DIRECTIONS: Nothing but the lines from the one containing "Acties (1439, 150)" through the one containing "info@charitasoisterwijk.nl (1364, 588)", both included, should be given again, each exactly as written below.

EXERCISE MATERIAL:
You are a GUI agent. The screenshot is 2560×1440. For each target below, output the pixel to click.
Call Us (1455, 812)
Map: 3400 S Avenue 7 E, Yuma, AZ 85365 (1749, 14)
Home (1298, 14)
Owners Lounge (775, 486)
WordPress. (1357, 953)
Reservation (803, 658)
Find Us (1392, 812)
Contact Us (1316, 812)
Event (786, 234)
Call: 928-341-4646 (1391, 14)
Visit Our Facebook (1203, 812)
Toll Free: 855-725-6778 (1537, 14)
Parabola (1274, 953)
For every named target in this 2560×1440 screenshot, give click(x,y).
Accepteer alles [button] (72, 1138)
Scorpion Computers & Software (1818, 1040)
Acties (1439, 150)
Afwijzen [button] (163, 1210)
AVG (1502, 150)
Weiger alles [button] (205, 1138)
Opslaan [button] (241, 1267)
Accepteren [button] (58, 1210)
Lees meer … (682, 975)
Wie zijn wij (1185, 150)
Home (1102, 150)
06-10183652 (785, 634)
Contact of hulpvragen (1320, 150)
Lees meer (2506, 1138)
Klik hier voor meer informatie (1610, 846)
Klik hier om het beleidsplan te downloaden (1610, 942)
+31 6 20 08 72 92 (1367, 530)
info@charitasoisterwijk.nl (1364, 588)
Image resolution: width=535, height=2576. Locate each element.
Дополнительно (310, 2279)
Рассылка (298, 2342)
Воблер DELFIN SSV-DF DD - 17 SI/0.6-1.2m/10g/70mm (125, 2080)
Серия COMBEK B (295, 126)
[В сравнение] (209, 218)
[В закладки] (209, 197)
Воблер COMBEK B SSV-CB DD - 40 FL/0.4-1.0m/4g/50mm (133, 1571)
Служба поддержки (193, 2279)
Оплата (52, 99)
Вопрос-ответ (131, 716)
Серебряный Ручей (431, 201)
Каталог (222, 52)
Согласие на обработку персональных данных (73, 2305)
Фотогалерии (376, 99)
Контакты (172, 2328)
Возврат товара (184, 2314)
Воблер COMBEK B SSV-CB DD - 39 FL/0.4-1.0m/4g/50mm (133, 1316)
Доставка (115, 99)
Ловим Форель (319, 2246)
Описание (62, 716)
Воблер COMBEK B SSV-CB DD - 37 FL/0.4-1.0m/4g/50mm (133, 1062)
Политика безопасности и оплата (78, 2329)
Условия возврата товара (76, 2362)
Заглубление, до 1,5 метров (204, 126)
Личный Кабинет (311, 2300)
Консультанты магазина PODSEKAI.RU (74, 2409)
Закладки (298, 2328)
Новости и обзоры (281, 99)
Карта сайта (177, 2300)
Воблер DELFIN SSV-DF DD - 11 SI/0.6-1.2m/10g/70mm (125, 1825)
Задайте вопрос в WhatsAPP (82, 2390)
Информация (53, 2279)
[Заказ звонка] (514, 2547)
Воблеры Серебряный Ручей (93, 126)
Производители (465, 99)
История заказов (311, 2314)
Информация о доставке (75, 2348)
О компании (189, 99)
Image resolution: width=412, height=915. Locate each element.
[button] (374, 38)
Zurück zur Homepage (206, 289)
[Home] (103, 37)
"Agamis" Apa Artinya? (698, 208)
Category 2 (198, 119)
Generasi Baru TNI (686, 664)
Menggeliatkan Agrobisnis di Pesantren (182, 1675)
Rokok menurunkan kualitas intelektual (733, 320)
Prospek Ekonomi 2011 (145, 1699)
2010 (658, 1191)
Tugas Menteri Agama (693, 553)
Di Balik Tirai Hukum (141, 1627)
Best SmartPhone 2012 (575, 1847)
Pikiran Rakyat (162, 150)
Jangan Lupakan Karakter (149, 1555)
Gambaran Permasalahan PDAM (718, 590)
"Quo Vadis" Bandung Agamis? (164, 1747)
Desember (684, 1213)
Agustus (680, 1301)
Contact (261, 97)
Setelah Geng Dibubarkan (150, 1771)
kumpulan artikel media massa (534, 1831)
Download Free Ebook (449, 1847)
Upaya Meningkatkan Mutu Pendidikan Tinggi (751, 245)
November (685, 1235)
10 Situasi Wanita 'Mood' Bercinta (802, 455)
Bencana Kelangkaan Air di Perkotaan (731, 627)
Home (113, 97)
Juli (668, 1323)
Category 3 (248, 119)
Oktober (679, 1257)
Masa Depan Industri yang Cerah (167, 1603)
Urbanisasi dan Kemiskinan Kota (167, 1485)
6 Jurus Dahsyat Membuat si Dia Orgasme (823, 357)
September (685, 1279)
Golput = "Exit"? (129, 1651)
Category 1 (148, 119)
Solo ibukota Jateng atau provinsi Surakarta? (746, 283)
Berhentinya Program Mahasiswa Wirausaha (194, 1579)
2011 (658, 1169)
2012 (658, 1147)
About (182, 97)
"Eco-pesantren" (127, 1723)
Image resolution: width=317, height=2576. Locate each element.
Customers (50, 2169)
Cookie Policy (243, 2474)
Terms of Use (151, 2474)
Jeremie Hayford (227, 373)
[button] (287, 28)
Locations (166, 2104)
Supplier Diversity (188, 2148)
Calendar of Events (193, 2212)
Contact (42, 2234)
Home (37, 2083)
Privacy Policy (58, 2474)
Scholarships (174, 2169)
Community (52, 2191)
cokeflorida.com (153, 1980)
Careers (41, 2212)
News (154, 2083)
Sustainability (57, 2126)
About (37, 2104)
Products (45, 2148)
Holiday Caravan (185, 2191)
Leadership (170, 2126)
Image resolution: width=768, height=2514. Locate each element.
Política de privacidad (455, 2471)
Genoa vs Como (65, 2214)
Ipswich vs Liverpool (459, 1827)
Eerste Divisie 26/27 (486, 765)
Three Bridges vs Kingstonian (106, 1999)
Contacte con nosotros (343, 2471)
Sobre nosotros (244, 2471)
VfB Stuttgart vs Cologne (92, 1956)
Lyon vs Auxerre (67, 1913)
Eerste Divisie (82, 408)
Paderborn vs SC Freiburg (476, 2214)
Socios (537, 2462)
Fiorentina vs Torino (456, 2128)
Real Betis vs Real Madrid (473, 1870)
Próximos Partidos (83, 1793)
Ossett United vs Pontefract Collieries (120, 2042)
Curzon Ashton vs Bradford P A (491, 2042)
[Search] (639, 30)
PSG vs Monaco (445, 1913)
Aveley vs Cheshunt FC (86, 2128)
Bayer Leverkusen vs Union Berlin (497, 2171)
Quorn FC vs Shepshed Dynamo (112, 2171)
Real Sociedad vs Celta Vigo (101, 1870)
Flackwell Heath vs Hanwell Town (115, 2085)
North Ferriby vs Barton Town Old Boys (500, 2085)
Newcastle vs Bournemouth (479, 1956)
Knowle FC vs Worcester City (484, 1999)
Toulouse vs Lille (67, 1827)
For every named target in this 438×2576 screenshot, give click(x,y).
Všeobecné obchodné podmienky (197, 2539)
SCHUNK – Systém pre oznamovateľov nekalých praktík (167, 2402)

TASK RESULT:
Acties (1439, 150)
Afwijzen [button] (163, 1210)
AVG (1502, 150)
Weiger alles [button] (205, 1138)
Opslaan [button] (241, 1267)
Accepteren [button] (58, 1210)
Lees meer … (682, 975)
Wie zijn wij (1185, 150)
Home (1102, 150)
06-10183652 (785, 634)
Contact of hulpvragen (1320, 150)
Lees meer (2506, 1138)
Klik hier voor meer informatie (1610, 846)
Klik hier om het beleidsplan te downloaden (1610, 942)
+31 6 20 08 72 92 (1367, 530)
info@charitasoisterwijk.nl (1364, 588)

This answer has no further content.